The NSBA compared chaos, threats and violence at school board meetings to "domestic terrorism" twice in the letter and asked for the Federal Bureau of Investigation to look into threats against school board members. The NSBA issued an apology for the letter to its members in a message sent on Friday, Oct. 22.

"On behalf of the NSBA, we regret and apologize for this letter," the message to its affiliates said. "To be clear, the safety of school board members, other public school officials and educators, and students is our top priority, and there remains important work to be done on this issue. However, there was no justification for some of the language included in the letter. We should have a better process in place to allow for consultation on a communication of this significance."

OSBA CEO Rick Lewis told WCPO there were three major problems it had with the national group's letter, which were reasons why it decided to end its affiliation with the group.

"We have a problem when people with dissenting views are referred to as a domestic terrorist," Lewis said. "If someone threatens a school board member, or the board, or the community in any way, we strongly believe that should be addressed. But local boards have strong relationships with local law enforcement and that should be handled at the local level and not at the federal level. Also we had problems with calls for federal lawsuits. As a result of the letter, it has eroded confidence in the national association."

The NSBA's original letter to the president cited Ohio twice, once when discussing anti-mask proponents inciting chaos during school board meetings, another when it referenced a school board member in Worthington who received a hate message through the mail with a letter stating, "We are coming after you."

Lewis said there's been an increase in strife at local school board meetings, most of it brought on from the COVID-19 pandemic and differences over masking. But school board races are becoming increasingly political and partisan. In May, a conservative political action committee called the 1776 Project was started to fund school board races to take on issues such as Critical Race Theory in curriculum This is despite a recent survey of teachers that showed 96 percent reported the theory wasn't being taught in their K-12 public school.

Indiana is changing rules in the state to have school board members register as Democrats or Republicans. Right now in Ohio, school board candidates don't register by party because the races are non-partisan, but that could change if the races become more political. Lewis said some candidates in Ohio are putting Republican and Democrat logos on their signage. The partisanship is also drawing more candidates to the field. According to NPR, Ohio has 50-percent more school board candidates running this year than it did four years ago.

"The school board elections are becoming much more politicized," Lewis said. "More than I've seen in my years with the association."

But school boards have always been a tense high-wire act at certain moments in history.

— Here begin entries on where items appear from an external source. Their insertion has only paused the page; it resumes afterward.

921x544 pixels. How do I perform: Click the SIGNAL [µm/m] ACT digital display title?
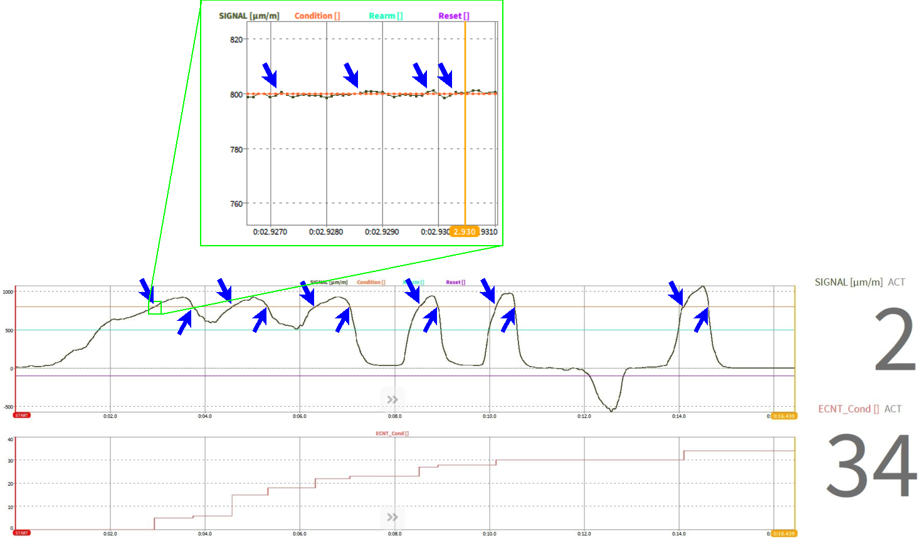(860, 282)
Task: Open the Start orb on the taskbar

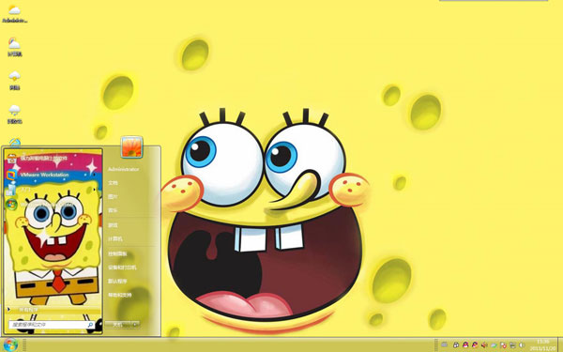Action: click(10, 344)
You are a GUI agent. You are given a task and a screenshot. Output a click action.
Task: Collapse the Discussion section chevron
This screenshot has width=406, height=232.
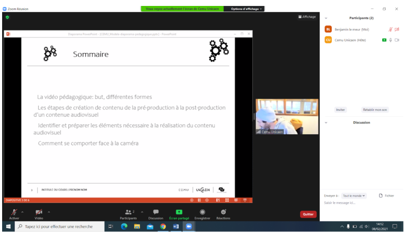(x=326, y=123)
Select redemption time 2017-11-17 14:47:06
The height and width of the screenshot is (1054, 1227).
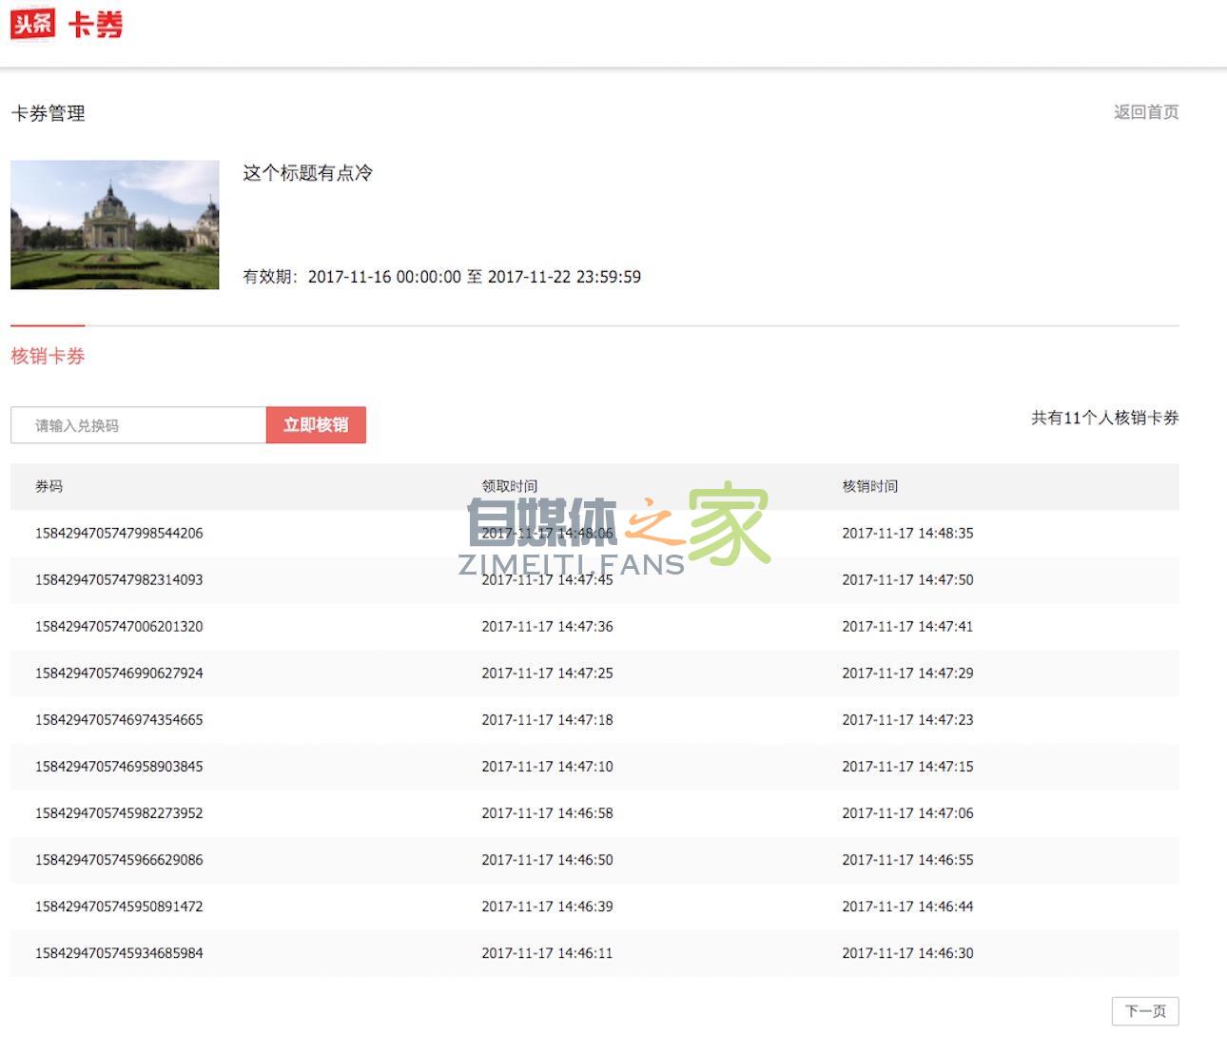(907, 812)
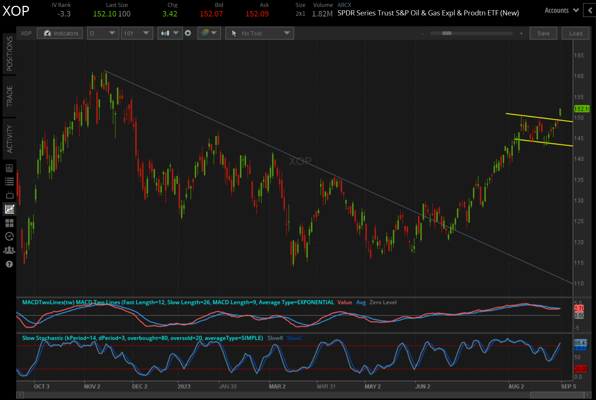Open the chart Indicators editor
Viewport: 596px width, 400px height.
(60, 33)
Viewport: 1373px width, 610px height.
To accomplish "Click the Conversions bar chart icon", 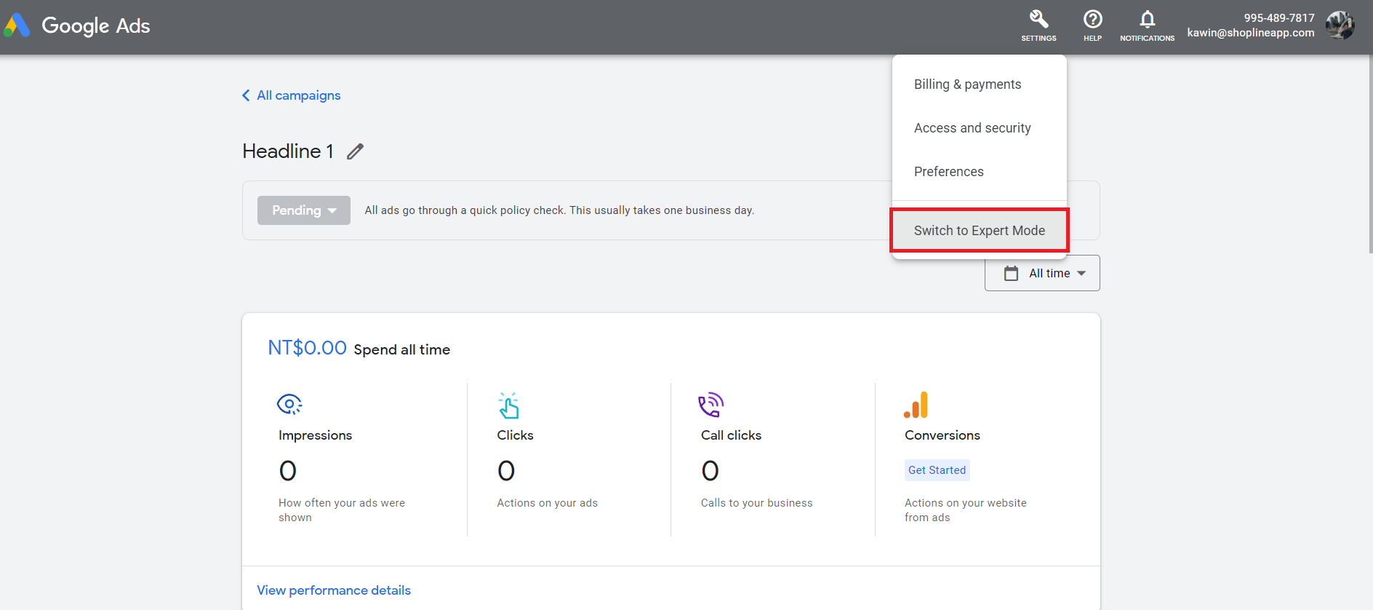I will click(x=916, y=405).
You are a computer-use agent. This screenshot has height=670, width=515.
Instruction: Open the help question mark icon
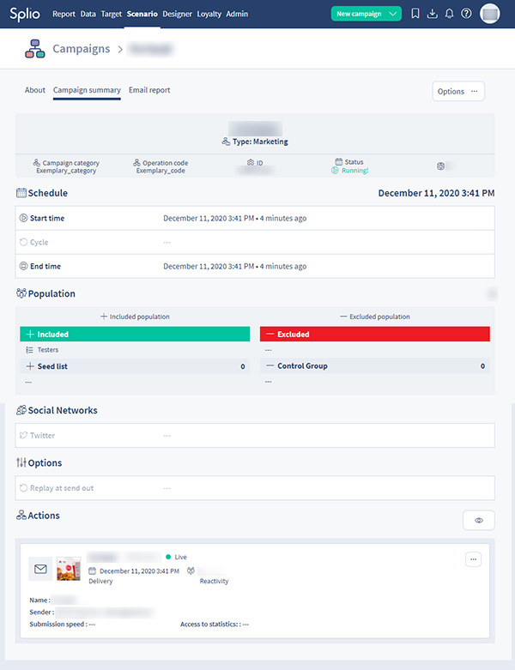click(466, 14)
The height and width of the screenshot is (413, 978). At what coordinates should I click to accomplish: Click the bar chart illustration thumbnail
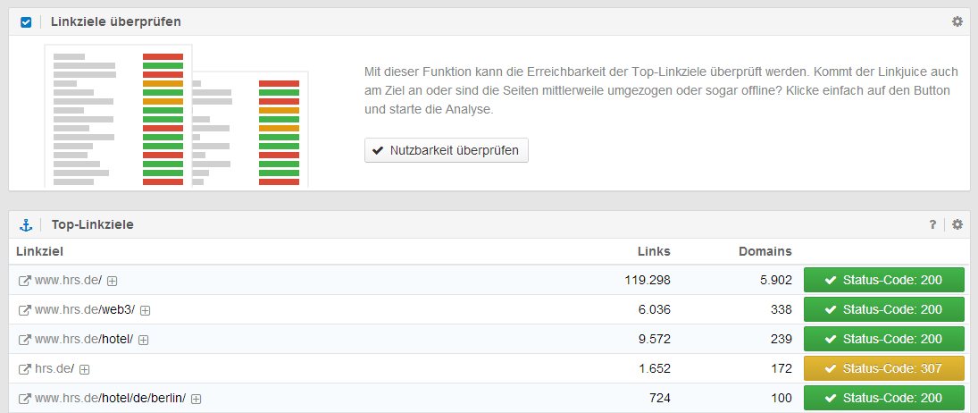coord(177,116)
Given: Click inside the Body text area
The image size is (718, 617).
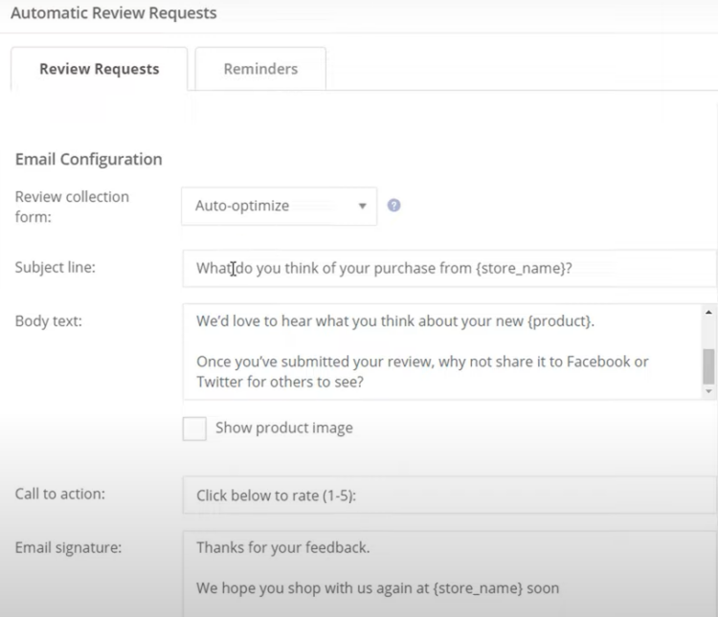Looking at the screenshot, I should (x=442, y=351).
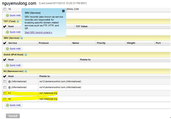Click select-all checkmark in SRV header

(5, 43)
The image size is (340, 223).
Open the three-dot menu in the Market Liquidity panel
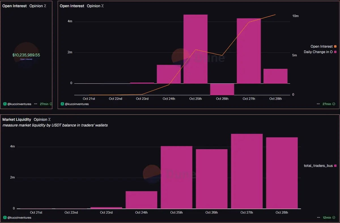point(318,218)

"We've always had difficult issues," Lewis said. "Go back to the 50s, we were dealing with segregation and that certainly wasn't an easy issue to lift. In the 60s, it was burning text books or banning text books. In the 80s, it was whether or not HIV positive students should be allowed on school grounds. There's always been those kind of issues, but what's different is the emotions attached to the arguments with the issues. I think we're all better if we find ways to have constructive dialogue."

These issues have come to a head locally. On Oct. 14, the Hamilton school board was repeatedly interrupted while going over data on masks, before the board called a recess and cleared the chamber.

Two days earlier, U.S. Senate candidate Josh Mandel was ejected from a Lakota schools board meeting when he tried to speak on behalf of parents who were against the district's mask policy. That Mandel, a candidate in an important U.S. Senate race, was taking his race to a local school board, shows how important school boards have become in the eyes of state and national politicians.